What? How can this be? It’s a music blog, supporting the amazing musicians and bands we have in the Phoenix area. Why wouldn’t this writer want to continue that support in one of the simplest ways possible? When I read his 6 reasons, it was understood. It was more of an “I hate Facebook” post than anything else.
I happen to have some knowledge of Facebook, and also support the local music scene with my work at KWSS 93.9FM. I felt compelled to respond. Here are his six reasons, and what I think.
6. Extorting money from bands.
Wow, that’s quite the accusation. Should we call the po-po? Basically the reasoning is because of the algorithm, reach isn’t quite as good unless you boost posts or create ads, which cost money. While yes it is correct that paying for advertising will get more engagement, it is certainly not necessary. If you like a band’s page, and they have a good amount of activity (many local bands do, fans love to interact with them on Facebook, and vice-versa, here’s an example), you will see it in your feed. If not, you can choose to get notifications of posts, or even add the Page to a “Pages” list so you can see it in your news feed. If you know how to use Facebook properly, you won’t have to spend any money at all.
At times yes, spending a few dollars a day to promote an upcoming show or album can help, but Facebook is by far one of the least expensive ways to do so.
5. Doesn’t know what a band sounds like
I’ll give him this one. A semi-decent music player on Facebook pages would be a nice addition. However, if you click their About section, you will probably find a link to their website. I bet there’s a music player there.
4. Buying Facebook “likes”
I will give part of this to him. What it comes down to is again a lack of understanding of Facebook and what organic vs. paid likes are. Likes are definitely not the important part of a Facebook Page. Bands as well as anyone who runs a Page needs to have basic understanding of how likes work, and buying them doesn’t do anything. It’s how you engage with the audience you have, whether it is 50 or 5,000.
3 & 2. Liking a band name makes him look dumb, and everyone look dumb (I combined two here)
No, liking bands on Facebook doesn’t make you look dumb, but not supporting bands simply because you hate Facebook does.
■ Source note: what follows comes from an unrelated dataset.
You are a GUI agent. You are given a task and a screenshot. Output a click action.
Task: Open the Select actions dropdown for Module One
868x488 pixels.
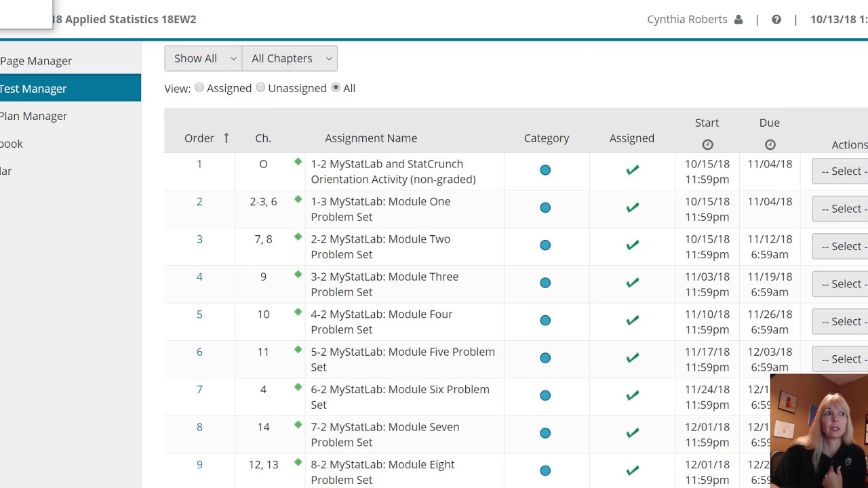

The idea is that he doesn’t want to like a band page because it looks like he supports a band that isn’t very good. Simple solution, don’t like their page! Of course you don’t have to like every band that asks. If you listen to them and like their sound, by all means like the page. It’s OK to be picky. Don’t be unsupportive of local music trying to get the word out for this reason. That would be dumb.
1. He doesn’t care.
If you don’t care, you shouldn’t be writing for a music blog. As much as Facebook is a place for mindless drivel, it is also a place of great information. More people get their news from Facebook than from other major news sources. You can get all kinds of deals and information about your favorite businesses from Facebook. When I want to know more about a place or find a location, I go to Facebook before Google. This is also true of band pages. It’s not only support, it’s finding out more about them, where shows are going to be, ticket offers, etc.
Facebook is still the top social networking site, and if you are a band, it’s a smart move to have a Facebook Page. Making some grand statement about how having that Page doesn’t matter is a disservice to the local bands that are out there working their tails off for a craft they can only hope to make into something lucrative. Not everyone can be the next Gin Blossoms or Kongos, but exposure and support everywhere you can doesn’t hurt.